## WHAT YOU ARE ASKED TO DO
Put the lines below into a JSON list of strings, with one string per line and no blank lines.

## Entries for locating words and elements
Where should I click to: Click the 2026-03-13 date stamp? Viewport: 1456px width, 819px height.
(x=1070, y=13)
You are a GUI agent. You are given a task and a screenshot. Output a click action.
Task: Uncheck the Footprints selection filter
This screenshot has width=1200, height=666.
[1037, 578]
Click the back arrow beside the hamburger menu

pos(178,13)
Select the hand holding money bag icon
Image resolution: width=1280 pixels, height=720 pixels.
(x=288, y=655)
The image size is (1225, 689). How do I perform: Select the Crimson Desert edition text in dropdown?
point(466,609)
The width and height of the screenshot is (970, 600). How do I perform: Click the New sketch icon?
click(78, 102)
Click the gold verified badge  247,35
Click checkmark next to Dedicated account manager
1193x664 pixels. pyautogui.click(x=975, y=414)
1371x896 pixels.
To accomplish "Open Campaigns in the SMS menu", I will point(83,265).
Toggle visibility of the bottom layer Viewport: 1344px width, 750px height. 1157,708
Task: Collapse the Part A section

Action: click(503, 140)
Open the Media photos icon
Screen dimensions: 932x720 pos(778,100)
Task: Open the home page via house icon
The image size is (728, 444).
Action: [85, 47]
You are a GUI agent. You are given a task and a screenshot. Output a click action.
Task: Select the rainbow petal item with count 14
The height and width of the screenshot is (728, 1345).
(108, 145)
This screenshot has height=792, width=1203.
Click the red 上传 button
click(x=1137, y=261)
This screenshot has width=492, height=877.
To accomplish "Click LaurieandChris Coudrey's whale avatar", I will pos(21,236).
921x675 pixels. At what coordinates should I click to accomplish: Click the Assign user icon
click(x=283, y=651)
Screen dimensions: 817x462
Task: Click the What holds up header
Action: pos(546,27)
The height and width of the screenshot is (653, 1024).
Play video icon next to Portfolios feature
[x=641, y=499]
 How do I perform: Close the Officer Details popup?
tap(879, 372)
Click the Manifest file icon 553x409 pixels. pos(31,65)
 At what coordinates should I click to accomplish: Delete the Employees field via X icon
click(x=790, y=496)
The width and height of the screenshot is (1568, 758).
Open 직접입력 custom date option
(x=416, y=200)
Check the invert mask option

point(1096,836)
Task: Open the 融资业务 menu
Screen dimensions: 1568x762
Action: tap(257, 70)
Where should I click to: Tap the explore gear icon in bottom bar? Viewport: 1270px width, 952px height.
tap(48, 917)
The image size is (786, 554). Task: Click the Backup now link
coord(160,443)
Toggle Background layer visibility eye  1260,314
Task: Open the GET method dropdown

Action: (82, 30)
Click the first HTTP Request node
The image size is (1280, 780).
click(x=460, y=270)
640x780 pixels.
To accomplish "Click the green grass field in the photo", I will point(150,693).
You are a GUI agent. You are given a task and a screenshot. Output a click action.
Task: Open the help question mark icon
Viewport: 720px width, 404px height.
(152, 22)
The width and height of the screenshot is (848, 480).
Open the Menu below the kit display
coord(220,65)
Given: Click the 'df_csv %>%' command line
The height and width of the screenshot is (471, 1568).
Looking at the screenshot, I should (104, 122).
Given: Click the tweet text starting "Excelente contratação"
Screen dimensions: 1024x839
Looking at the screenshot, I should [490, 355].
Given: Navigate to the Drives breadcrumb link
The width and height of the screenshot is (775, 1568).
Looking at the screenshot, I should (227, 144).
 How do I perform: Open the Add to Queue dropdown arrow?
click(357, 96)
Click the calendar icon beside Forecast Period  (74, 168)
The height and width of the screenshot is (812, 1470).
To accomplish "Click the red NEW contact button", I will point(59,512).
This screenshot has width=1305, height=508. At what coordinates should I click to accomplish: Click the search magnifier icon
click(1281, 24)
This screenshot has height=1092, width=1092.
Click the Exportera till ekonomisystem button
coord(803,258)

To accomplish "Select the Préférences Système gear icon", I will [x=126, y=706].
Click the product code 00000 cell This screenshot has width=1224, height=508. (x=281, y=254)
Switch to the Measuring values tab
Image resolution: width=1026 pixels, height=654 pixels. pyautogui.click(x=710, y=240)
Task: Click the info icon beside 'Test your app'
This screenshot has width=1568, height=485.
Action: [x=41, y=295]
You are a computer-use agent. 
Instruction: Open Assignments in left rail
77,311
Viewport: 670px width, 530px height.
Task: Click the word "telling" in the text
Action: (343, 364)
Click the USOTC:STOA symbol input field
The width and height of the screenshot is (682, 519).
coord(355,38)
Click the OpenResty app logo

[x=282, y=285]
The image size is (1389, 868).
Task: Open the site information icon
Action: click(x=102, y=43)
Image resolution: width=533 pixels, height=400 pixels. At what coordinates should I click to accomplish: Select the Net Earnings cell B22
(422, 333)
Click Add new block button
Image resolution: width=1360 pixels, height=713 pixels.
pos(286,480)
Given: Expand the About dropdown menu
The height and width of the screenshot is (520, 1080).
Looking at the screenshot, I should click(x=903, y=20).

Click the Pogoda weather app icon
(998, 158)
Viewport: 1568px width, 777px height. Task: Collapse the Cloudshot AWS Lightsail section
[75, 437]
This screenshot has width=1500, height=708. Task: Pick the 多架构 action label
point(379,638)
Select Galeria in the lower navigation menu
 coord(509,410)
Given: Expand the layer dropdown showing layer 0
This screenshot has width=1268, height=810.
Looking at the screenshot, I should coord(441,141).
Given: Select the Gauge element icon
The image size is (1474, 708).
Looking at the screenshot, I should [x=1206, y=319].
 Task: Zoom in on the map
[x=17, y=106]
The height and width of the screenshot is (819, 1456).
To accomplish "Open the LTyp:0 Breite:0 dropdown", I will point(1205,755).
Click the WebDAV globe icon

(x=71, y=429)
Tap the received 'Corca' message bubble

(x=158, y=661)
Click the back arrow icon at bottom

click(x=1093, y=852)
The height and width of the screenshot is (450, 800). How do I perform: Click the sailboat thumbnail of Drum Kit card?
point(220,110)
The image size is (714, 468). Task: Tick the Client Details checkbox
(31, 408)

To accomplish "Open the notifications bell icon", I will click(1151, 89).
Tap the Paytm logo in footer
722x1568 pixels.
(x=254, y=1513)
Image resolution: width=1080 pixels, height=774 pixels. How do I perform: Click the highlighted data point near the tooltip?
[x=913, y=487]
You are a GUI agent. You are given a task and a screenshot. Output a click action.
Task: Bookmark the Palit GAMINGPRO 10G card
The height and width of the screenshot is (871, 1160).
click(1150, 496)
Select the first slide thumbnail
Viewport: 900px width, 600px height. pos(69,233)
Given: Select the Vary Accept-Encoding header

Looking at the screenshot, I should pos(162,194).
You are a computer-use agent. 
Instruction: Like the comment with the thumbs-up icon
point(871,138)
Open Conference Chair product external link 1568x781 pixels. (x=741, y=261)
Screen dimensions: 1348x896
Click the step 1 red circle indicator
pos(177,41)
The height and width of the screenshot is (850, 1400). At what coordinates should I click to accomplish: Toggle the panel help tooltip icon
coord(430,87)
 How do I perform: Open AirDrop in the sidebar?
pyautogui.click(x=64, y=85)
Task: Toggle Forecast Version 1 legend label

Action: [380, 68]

## REPLY
[
  "Where should I click to: Click the 2026-03-13 date stamp? Viewport: 1456px width, 819px height.",
  "(x=1070, y=13)",
  "You are a GUI agent. You are given a task and a screenshot. Output a click action.",
  "Task: Uncheck the Footprints selection filter",
  "This screenshot has width=1200, height=666.",
  "[1037, 578]",
  "Click the back arrow beside the hamburger menu",
  "pos(178,13)",
  "Select the hand holding money bag icon",
  "Image resolution: width=1280 pixels, height=720 pixels.",
  "(x=288, y=655)",
  "The image size is (1225, 689). How do I perform: Select the Crimson Desert edition text in dropdown?",
  "point(466,609)",
  "The width and height of the screenshot is (970, 600). How do I perform: Click the New sketch icon?",
  "click(78, 102)",
  "Click the gold verified badge  247,35",
  "Click checkmark next to Dedicated account manager",
  "1193x664 pixels. pyautogui.click(x=975, y=414)",
  "1371x896 pixels.",
  "To accomplish \"Open Campaigns in the SMS menu\", I will point(83,265).",
  "Toggle visibility of the bottom layer Viewport: 1344px width, 750px height. 1157,708",
  "Task: Collapse the Part A section",
  "Action: click(503, 140)",
  "Open the Media photos icon",
  "Screen dimensions: 932x720 pos(778,100)",
  "Task: Open the home page via house icon",
  "The image size is (728, 444).",
  "Action: [85, 47]",
  "You are a GUI agent. You are given a task and a screenshot. Output a click action.",
  "Task: Select the rainbow petal item with count 14",
  "The height and width of the screenshot is (728, 1345).",
  "(108, 145)",
  "This screenshot has height=792, width=1203.",
  "Click the red 上传 button",
  "click(x=1137, y=261)",
  "This screenshot has width=492, height=877.",
  "To accomplish \"Click LaurieandChris Coudrey's whale avatar\", I will pos(21,236).",
  "921x675 pixels. At what coordinates should I click to accomplish: Click the Assign user icon",
  "click(x=283, y=651)",
  "Screen dimensions: 817x462",
  "Task: Click the What holds up header",
  "Action: pos(546,27)",
  "The height and width of the screenshot is (653, 1024).",
  "Play video icon next to Portfolios feature",
  "[x=641, y=499]",
  " How do I perform: Close the Officer Details popup?",
  "tap(879, 372)",
  "Click the Manifest file icon 553x409 pixels. pos(31,65)",
  " At what coordinates should I click to accomplish: Delete the Employees field via X icon",
  "click(x=790, y=496)",
  "The width and height of the screenshot is (1568, 758).",
  "Open 직접입력 custom date option",
  "(x=416, y=200)",
  "Check the invert mask option",
  "point(1096,836)",
  "Task: Open the 融资业务 menu",
  "Screen dimensions: 1568x762",
  "Action: tap(257, 70)",
  "Where should I click to: Tap the explore gear icon in bottom bar? Viewport: 1270px width, 952px height.",
  "tap(48, 917)",
  "The image size is (786, 554). Task: Click the Backup now link",
  "coord(160,443)",
  "Toggle Background layer visibility eye  1260,314",
  "Task: Open the GET method dropdown",
  "Action: (82, 30)",
  "Click the first HTTP Request node",
  "The image size is (1280, 780).",
  "click(x=460, y=270)",
  "640x780 pixels.",
  "To accomplish \"Click the green grass field in the photo\", I will point(150,693).",
  "You are a GUI agent. You are given a task and a screenshot. Output a click action.",
  "Task: Open the help question mark icon",
  "Viewport: 720px width, 404px height.",
  "(152, 22)",
  "The width and height of the screenshot is (848, 480).",
  "Open the Menu below the kit display",
  "coord(220,65)",
  "Given: Click the 'df_csv %>%' command line",
  "The height and width of the screenshot is (471, 1568).",
  "Looking at the screenshot, I should (104, 122).",
  "Given: Click the tweet text starting \"Excelente contratação\"",
  "Screen dimensions: 1024x839",
  "Looking at the screenshot, I should [490, 355].",
  "Given: Navigate to the Drives breadcrumb link",
  "The width and height of the screenshot is (775, 1568).",
  "Looking at the screenshot, I should (227, 144).",
  " How do I perform: Open the Add to Queue dropdown arrow?",
  "click(357, 96)",
  "Click the calendar icon beside Forecast Period  (74, 168)",
  "The height and width of the screenshot is (812, 1470).",
  "To accomplish \"Click the red NEW contact button\", I will point(59,512).",
  "This screenshot has width=1305, height=508. At what coordinates should I click to accomplish: Click the search magnifier icon",
  "click(1281, 24)",
  "This screenshot has height=1092, width=1092.",
  "Click the Exportera till ekonomisystem button",
  "coord(803,258)",
  "To accomplish \"Select the Préférences Système gear icon\", I will [x=126, y=706].",
  "Click the product code 00000 cell This screenshot has width=1224, height=508. (x=281, y=254)",
  "Switch to the Measuring values tab",
  "Image resolution: width=1026 pixels, height=654 pixels. pyautogui.click(x=710, y=240)",
  "Task: Click the info icon beside 'Test your app'",
  "This screenshot has width=1568, height=485.",
  "Action: [x=41, y=295]",
  "You are a computer-use agent. ",
  "Instruction: Open Assignments in left rail",
  "77,311",
  "Viewport: 670px width, 530px height.",
  "Task: Click the word \"telling\" in the text",
  "Action: (343, 364)",
  "Click the USOTC:STOA symbol input field",
  "The width and height of the screenshot is (682, 519).",
  "coord(355,38)",
  "Click the OpenResty app logo",
  "[x=282, y=285]",
  "The image size is (1389, 868).",
  "Task: Open the site information icon",
  "Action: click(x=102, y=43)",
  "Image resolution: width=533 pixels, height=400 pixels. At what coordinates should I click to accomplish: Select the Net Earnings cell B22",
  "(422, 333)",
  "Click Add new block button",
  "Image resolution: width=1360 pixels, height=713 pixels.",
  "pos(286,480)",
  "Given: Expand the About dropdown menu",
  "The height and width of the screenshot is (520, 1080).",
  "Looking at the screenshot, I should click(x=903, y=20).",
  "Click the Pogoda weather app icon",
  "(998, 158)",
  "Viewport: 1568px width, 777px height. Task: Collapse the Cloudshot AWS Lightsail section",
  "[75, 437]",
  "This screenshot has width=1500, height=708. Task: Pick the 多架构 action label",
  "point(379,638)",
  "Select Galeria in the lower navigation menu",
  " coord(509,410)",
  "Given: Expand the layer dropdown showing layer 0",
  "This screenshot has width=1268, height=810.",
  "Looking at the screenshot, I should coord(441,141).",
  "Given: Select the Gauge element icon",
  "The image size is (1474, 708).",
  "Looking at the screenshot, I should [x=1206, y=319].",
  " Task: Zoom in on the map",
  "[x=17, y=106]",
  "The height and width of the screenshot is (819, 1456).",
  "To accomplish \"Open the LTyp:0 Breite:0 dropdown\", I will point(1205,755).",
  "Click the WebDAV globe icon",
  "(x=71, y=429)",
  "Tap the received 'Corca' message bubble",
  "(x=158, y=661)",
  "Click the back arrow icon at bottom",
  "click(x=1093, y=852)",
  "The height and width of the screenshot is (450, 800). How do I perform: Click the sailboat thumbnail of Drum Kit card?",
  "point(220,110)",
  "The image size is (714, 468). Task: Tick the Client Details checkbox",
  "(31, 408)",
  "To accomplish \"Open the notifications bell icon\", I will click(1151, 89).",
  "Tap the Paytm logo in footer",
  "722x1568 pixels.",
  "(x=254, y=1513)",
  "Image resolution: width=1080 pixels, height=774 pixels. How do I perform: Click the highlighted data point near the tooltip?",
  "[x=913, y=487]",
  "You are a GUI agent. You are given a task and a screenshot. Output a click action.",
  "Task: Bookmark the Palit GAMINGPRO 10G card",
  "The height and width of the screenshot is (871, 1160).",
  "click(1150, 496)",
  "Select the first slide thumbnail",
  "Viewport: 900px width, 600px height. pos(69,233)",
  "Given: Select the Vary Accept-Encoding header",
  "Looking at the screenshot, I should pos(162,194).",
  "You are a computer-use agent. ",
  "Instruction: Like the comment with the thumbs-up icon",
  "point(871,138)",
  "Open Conference Chair product external link 1568x781 pixels. (x=741, y=261)",
  "Screen dimensions: 1348x896",
  "Click the step 1 red circle indicator",
  "pos(177,41)",
  "The height and width of the screenshot is (850, 1400). At what coordinates should I click to accomplish: Toggle the panel help tooltip icon",
  "coord(430,87)",
  " How do I perform: Open AirDrop in the sidebar?",
  "pyautogui.click(x=64, y=85)",
  "Task: Toggle Forecast Version 1 legend label",
  "Action: [380, 68]"
]